Facebook CEO Mark Zuckerberg’s recent apology tour reaches its crescendo this week with testimony before members of the House and the Senate. In his remarks Tuesday, Zuckerberg admitted that Facebook’s social networking tools pose risks, and that the company “didn’t do enough to prevent these tools from being used for harm.”
Facebook’s public relations trouble started months ago when it revealed that it found hundreds of fake accounts associated with the Internet Research Agency, or IRA, a St. Petersburg “troll farm” with ties to the Kremlin. The trolls reached 126 million people on Facebook and at least 20 million people on Instagram, which Facebook owns. But Zuckerberg’s apology tour didn’t kick off until a whistleblower’s disclosures revealed that political consulting firm Cambridge Analytica obtained data on 87 million users without their consent.
On Tuesday, Senators grilled Zuckerberg on the social network’s policies around privacy, data collection, and the use of data to target advertising. Zuckerberg repeatedly said that Facebook users own and control their data. But that doesn’t seem to reflect the public outrage at the revelation that Cambridge Analytica collected user information to target political ads.
What’s more, we don’t know how related the Russia and Cambridge Analytica scandals are. Were they sharing data with each other? In response to questioning from Sen. Amy Klobuchar, Zuckerberg said the investigation into the question is ongoing, noting, “We believe that it is entirely possible that there will be a connection there.”
The status quo, then, is that users don’t know what information Facebook is collecting about them or how political operatives are using that information to sway voters. The company has promised a raft of transparency improvements, including a searchable database of political ads and “paid for by” disclaimers in ads themselves.
These changes are a step in the right direction, but they shouldn’t get Facebook off the hook. There’s more the company should already have done to help us understand what Russia did in the last election.

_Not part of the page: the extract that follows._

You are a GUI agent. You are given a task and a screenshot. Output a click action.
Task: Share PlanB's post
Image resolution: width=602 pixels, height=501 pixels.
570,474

Facebook has shared the Russia-connected ads paid for by these operatives with Congress, and a few have been made public, but the vast majority are still secret, leaving the electorate in the dark about which messages Russia was using to try to sway them. In addition, the Internet Research Agency reportedly wasn’t the only troll farm used by Moscow, so Facebook’s estimates of IRA activity could represent just the tip of the iceberg of Russian meddling.
Since Facebook hasn’t explained its methods for finding fake accounts tied to Russia, we don’t know how accurate its estimates are. With every scandal, “trust us” gets harder and harder to hear.
Also, Facebook decided not to affirmatively notify users who interacted with content from the Internet Research Agency. Instead, users must visit a special page to check for themselves. And that tool only tells users whether they like or followed an IRA account, not whether they saw a post from one.
In addition to these backward-looking issues, we need to make it harder for Russia (or another foreign power) to interfere in the next election. For that we need regulation that expands transparency and other protections for online political ads, as explained in a recent Brennan Center report. We have to shine a light on political ads and their targeting so that Russian trolls don’t know more about our online habits than we even realize we’ve shared.